'''

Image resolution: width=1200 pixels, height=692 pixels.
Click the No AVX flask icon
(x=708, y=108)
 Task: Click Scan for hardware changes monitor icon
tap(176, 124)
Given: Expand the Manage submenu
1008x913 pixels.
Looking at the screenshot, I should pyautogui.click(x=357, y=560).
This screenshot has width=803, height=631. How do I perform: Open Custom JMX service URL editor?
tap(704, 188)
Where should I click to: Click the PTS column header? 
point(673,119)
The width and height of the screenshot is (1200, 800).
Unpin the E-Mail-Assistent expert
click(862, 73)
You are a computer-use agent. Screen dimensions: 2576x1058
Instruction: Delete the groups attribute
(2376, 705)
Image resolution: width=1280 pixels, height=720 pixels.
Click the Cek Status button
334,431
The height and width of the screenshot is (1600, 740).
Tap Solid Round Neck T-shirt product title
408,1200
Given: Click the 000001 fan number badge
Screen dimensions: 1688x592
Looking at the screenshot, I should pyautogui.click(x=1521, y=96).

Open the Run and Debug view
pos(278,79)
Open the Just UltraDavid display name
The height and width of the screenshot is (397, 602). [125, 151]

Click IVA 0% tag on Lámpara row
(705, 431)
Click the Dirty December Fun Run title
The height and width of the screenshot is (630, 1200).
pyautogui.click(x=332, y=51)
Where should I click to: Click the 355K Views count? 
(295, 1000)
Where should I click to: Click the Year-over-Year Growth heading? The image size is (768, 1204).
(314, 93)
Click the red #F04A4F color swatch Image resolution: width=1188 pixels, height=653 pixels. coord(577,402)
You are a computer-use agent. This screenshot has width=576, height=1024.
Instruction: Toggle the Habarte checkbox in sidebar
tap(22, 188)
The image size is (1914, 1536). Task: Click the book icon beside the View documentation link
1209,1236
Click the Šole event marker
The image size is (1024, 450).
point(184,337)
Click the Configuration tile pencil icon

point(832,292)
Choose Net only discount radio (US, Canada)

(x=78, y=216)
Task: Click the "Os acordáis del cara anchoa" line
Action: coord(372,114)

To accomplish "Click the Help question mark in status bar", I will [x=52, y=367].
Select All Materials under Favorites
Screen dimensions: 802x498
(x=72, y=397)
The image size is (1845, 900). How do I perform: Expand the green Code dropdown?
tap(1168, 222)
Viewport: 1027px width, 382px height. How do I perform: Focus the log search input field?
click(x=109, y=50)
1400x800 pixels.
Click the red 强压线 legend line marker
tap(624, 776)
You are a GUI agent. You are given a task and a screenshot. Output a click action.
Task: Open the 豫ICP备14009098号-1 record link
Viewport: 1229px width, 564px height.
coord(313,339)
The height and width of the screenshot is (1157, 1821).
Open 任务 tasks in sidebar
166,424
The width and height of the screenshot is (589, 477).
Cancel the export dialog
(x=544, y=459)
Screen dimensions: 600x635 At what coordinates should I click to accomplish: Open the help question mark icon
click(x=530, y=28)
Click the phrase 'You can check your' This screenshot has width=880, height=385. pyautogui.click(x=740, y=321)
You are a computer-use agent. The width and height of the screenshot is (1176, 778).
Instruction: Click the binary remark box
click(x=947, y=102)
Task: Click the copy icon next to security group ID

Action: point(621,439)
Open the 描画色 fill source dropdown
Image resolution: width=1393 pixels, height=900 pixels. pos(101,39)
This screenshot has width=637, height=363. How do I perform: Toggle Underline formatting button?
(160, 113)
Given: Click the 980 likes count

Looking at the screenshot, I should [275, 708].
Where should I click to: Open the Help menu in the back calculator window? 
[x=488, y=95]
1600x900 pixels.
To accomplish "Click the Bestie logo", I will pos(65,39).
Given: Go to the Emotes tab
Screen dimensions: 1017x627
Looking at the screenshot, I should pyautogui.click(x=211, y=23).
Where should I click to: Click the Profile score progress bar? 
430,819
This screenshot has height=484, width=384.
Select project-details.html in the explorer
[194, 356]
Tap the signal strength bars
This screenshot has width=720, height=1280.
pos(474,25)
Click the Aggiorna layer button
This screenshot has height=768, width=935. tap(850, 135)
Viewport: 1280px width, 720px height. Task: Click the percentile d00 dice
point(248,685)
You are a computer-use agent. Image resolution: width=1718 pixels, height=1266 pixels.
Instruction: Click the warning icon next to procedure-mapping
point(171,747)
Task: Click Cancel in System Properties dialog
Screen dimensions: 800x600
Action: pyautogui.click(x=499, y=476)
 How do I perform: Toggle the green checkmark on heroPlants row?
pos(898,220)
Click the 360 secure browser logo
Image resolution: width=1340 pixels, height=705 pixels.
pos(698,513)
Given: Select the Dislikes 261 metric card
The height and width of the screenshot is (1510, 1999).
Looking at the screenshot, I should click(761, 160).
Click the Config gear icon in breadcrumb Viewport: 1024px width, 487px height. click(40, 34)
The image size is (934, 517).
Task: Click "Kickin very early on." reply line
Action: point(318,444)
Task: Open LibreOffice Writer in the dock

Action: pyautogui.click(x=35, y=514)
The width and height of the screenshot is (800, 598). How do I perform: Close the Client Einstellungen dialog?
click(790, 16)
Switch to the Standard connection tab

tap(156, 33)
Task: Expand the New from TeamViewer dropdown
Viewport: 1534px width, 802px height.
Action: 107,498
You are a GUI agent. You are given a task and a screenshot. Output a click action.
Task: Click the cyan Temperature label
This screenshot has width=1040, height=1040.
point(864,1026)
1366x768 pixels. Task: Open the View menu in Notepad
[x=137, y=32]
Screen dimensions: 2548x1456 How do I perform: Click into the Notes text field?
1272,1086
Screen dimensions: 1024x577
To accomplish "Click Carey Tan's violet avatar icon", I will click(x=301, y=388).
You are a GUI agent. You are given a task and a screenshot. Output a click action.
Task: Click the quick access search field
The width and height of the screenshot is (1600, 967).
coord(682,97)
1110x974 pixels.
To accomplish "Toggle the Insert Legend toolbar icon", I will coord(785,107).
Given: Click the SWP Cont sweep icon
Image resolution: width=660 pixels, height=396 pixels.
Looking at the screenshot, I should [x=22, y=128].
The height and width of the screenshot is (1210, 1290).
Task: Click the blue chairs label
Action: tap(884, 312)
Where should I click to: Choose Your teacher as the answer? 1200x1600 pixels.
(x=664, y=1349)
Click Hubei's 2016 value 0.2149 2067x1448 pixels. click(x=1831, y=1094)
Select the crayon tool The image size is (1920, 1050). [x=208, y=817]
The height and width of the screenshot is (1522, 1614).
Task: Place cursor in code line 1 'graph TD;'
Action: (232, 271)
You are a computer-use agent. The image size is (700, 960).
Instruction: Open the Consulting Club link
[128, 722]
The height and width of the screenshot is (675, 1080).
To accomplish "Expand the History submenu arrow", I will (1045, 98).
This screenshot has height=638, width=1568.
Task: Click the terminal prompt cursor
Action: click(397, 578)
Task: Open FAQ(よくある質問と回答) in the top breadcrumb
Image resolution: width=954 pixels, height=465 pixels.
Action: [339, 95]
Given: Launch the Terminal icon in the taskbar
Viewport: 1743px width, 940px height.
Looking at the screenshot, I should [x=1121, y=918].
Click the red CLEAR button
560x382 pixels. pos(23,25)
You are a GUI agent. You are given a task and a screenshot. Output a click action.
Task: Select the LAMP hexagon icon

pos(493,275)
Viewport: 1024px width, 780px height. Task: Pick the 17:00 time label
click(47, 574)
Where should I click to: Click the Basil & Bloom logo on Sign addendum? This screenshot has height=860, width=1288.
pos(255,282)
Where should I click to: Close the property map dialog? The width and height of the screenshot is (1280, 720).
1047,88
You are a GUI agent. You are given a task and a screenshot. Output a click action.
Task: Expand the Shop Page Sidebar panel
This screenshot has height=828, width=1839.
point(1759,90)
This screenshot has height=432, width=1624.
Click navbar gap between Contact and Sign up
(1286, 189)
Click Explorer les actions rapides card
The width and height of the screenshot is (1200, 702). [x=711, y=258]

'''

◆ Assignment ◆
Quote the data above verbatim from its first line to the line that includes "You are a computer-use agent. This", with both boundary lines retained.

◆ Response to the task ◆
Image resolution: width=1200 pixels, height=692 pixels.
Click the No AVX flask icon
(x=708, y=108)
 Task: Click Scan for hardware changes monitor icon
tap(176, 124)
Given: Expand the Manage submenu
1008x913 pixels.
Looking at the screenshot, I should pyautogui.click(x=357, y=560).
This screenshot has width=803, height=631. How do I perform: Open Custom JMX service URL editor?
tap(704, 188)
Where should I click to: Click the PTS column header? 
point(673,119)
The width and height of the screenshot is (1200, 800).
Unpin the E-Mail-Assistent expert
click(862, 73)
You are a computer-use agent. Screen dimensions: 2576x1058
Instruction: Delete the groups attribute
(2376, 705)
Image resolution: width=1280 pixels, height=720 pixels.
Click the Cek Status button
334,431
The height and width of the screenshot is (1600, 740).
Tap Solid Round Neck T-shirt product title
408,1200
Given: Click the 000001 fan number badge
Screen dimensions: 1688x592
Looking at the screenshot, I should pyautogui.click(x=1521, y=96).

Open the Run and Debug view
pos(278,79)
Open the Just UltraDavid display name
The height and width of the screenshot is (397, 602). [125, 151]

Click IVA 0% tag on Lámpara row
(705, 431)
Click the Dirty December Fun Run title
The height and width of the screenshot is (630, 1200).
pyautogui.click(x=332, y=51)
Where should I click to: Click the 355K Views count? 
(295, 1000)
Where should I click to: Click the Year-over-Year Growth heading? The image size is (768, 1204).
(314, 93)
Click the red #F04A4F color swatch Image resolution: width=1188 pixels, height=653 pixels. coord(577,402)
You are a computer-use agent. This screenshot has width=576, height=1024.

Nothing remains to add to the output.